Basic Programming: Trees

Ranked #6,603 in Computers & Electronics, #128,476 overall

A Recursive Data Structure

After the array and the linked list are understood, trees make a good next step.

Trees are often the first non-list data structure that a programmer learns. This is partially because they build on the concept of linked boxes that is used in linked lists, making trees easier to learn.

Trees, especially in the form of Binary Search Trees and Balanced Binary Search Trees, are useful for organizing data -- which makes it easier (quicker) to find for specific elements.

Because other data structures, such as heaps, are based on trees, it is important to understand trees before you tackle those data structures.

Besides their usefulness as data structures, trees are a perfect time to learn (and apply) recursion. Recursion is a programming concept that involves nested calls to the same method, instead of a for or while loop. It is used frequently and effectively when dealing with trees.

What Is A Tree?

The General Tree

Trees are made of nodes. Each node holds one piece of data and several links.

On a diagram, the circles are nodes and the lines are links. The value (the data) is written inside the circle representing the node.

There are a number of vocabulary words related to trees -- it helps to remember that many of the words (parent, child, grandparent) are used similarly to the way they would be in a family tree.

Terms Relative to the Current Node

  • Parent
    Every node (except the root) has one parent. The parent of a node is one level closer to the root.
  • Child
    A node may have zero, one, or more children. The maximum number of children allowed depends on the type of tree.
  • Grandparent, Grandchild
    Defined analogous to parent and child.
  • Sibling
    Nodes that Share the same parent
  • Subtree
    A subtree is a tree within a tree; the root of a subtree is a node (not the root) of another tree. A subtree is a portion of that other tree.

Terms Relative to the Tree

  • Root
    This is the beginning of the tree; the only node without a parent. Usually, the root is draw at the top of a tree diagram.
  • Leaf
    A node without any children.
  • Interior Nodes
    Nodes that are neither leaves nor the root. These nodes are not on either edge; they are in between the root and the leaves.
  • Complete Tree
    In a complete tree, all the leaves are on one or two levels. There may only be empty spaces on the lowest level (the one farthest from the root). In the last level, all the leaves must be on the right and all the empty spaces must be on the left.

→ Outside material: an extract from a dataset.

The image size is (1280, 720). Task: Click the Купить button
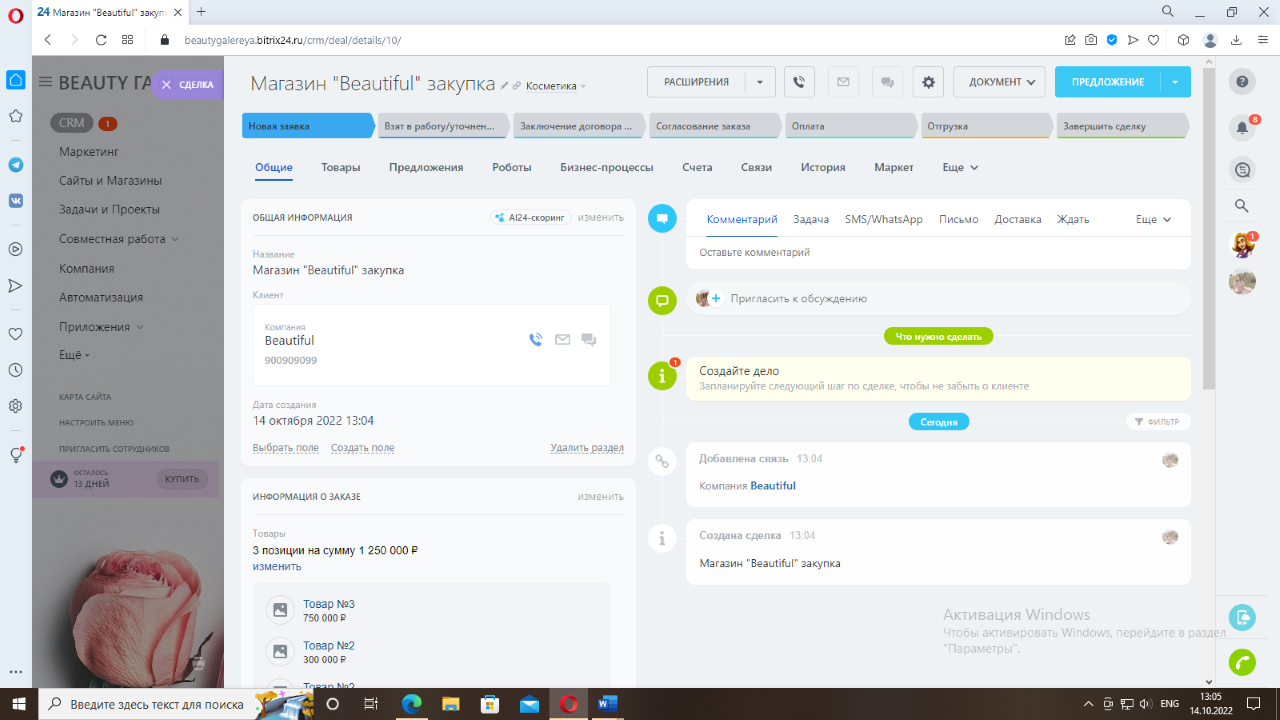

There may be only one (non-leaf) node with less than the maximum number of children.

Terms for Distance

The Measurement of a Tree

The two main ways of measuring distance in a tree are Height and Depth.

Depth: Distance From the Root

To determine the depth of a node, count the number of pointers it takes to travel from the root to the current node; that number is called the depth of the node. The root has a depth of zero. This does not make sense as a measurement for the entire tree; you cannot discuss the "depth of the tree".

Another Term:
A Level consists of all the nodes with a given depth. For example, the children of the root form the first level, Level 1.

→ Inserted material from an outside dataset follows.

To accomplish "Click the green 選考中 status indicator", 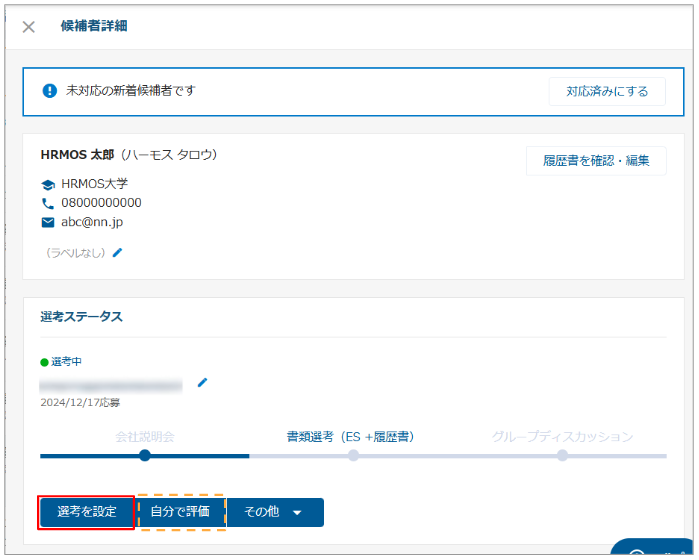I will tap(44, 362).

Height: Distance From the Bottom/Leaves

All leaves have height one. For all other nodes, height is defined as the maximum of the heights of the their children, plus one. For example, if a node has 2 children, one of height 3 and the other of height 5, then the height of the node is 6.

The height of a tree is the height of it's root -- the greatest height in the tree. (Yes, I know that real, wooden trees have the roots at the bottom. It might help to think of computer science trees as being upside down -- we do draw the root at the top, after all.)

Binary Tree

The Most Common Tree

This is the standard type of tree -- when people talk about trees, this is what they probably mean.

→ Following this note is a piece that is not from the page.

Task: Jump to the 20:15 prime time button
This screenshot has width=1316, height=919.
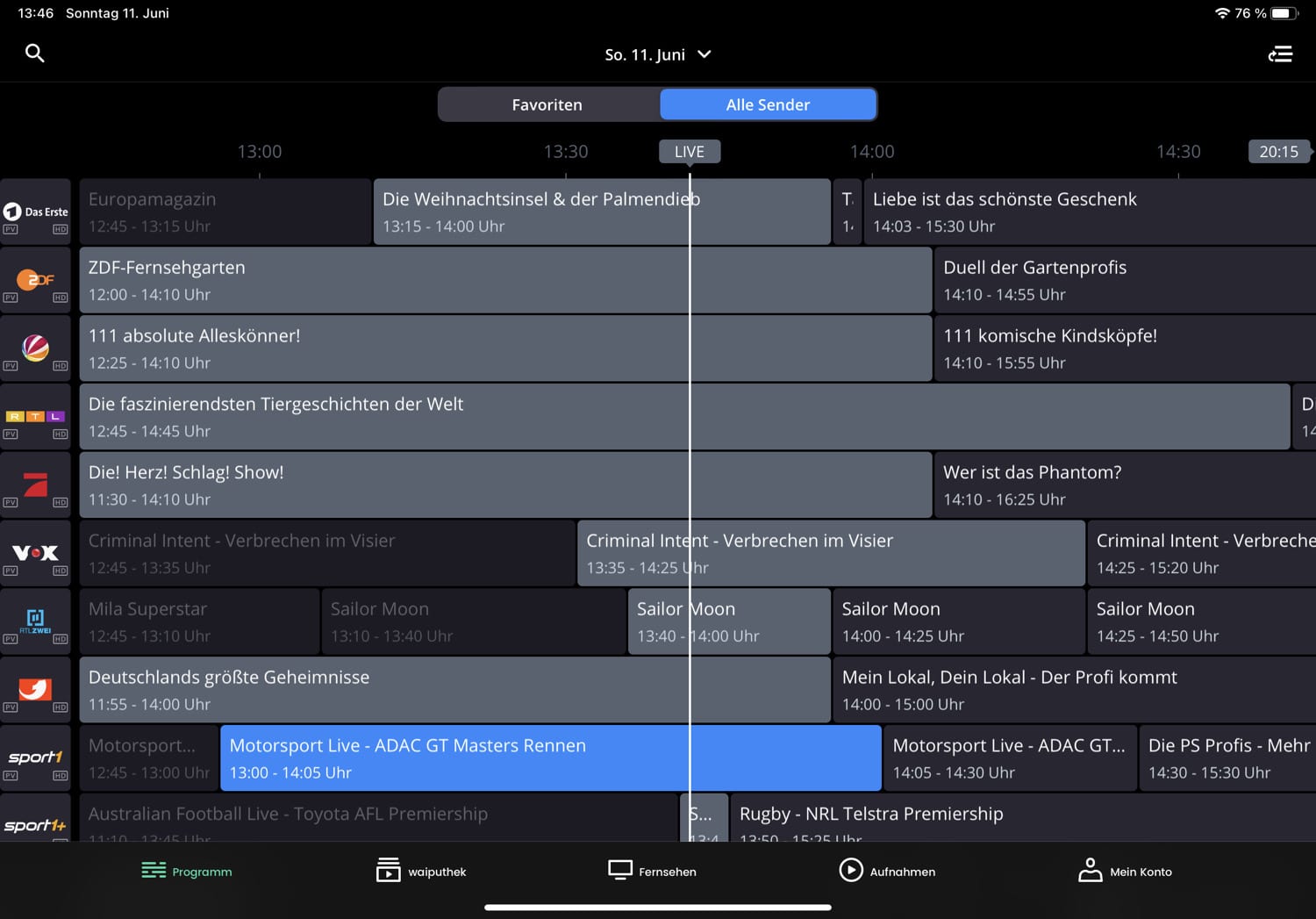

In a binary tree, the nodes can have a maximum of 2 children. This is the rule that defines a binary tree as distinct from the general concept of a tree.

Order of Iteration

There are two general ways of iterating over (visiting all the nodes of) a tree. They are Breath-First and Depth-First.

Depth First

As the name implies, in a depth-first search you first move all the way down to a leaf (the bottom of the tree) then begin to move side ways.

There are three types of depth-first traversals:
  • In Order (Left-Root-Right)
    In an in order traversal, you first return the left child of the current node, then the current node, then the right child. When you return the left child, you are calling the traversal on it -- so the first node that actually gets returned is the far left root of the tree.
  • Pre-Order (Root-Left-Right)
    In a pre-order traversal, the first thing you return is the root. Then you return it's children -- the left, then the right. As in all the traversals, when you return a node, you are returning the result of it's traversal.
  • Post-Order (Left-Right-Root)
    In a post-order traversal, you return both children (left, then right) before the root. So, the first node in the tree to be returned is the far left leaf.


Notice: the left child is always returned prior to the right child. The naming of the traversals refers to when the root is returned.

Breath-First

In a breath-first traversal, you return the nodes by level, going left to right. You begin with the root, then the roots children (left, then right), then the root's grandchildren (from left to right), etc.

This type of traversal is commonly used to print out a representation of the tree.

Binary Search Tree

A Sorted Tree

A BST (Binary Search Tree) is a binary tree, but organized. This means that is has the same structure as a binary tree (2 children be node).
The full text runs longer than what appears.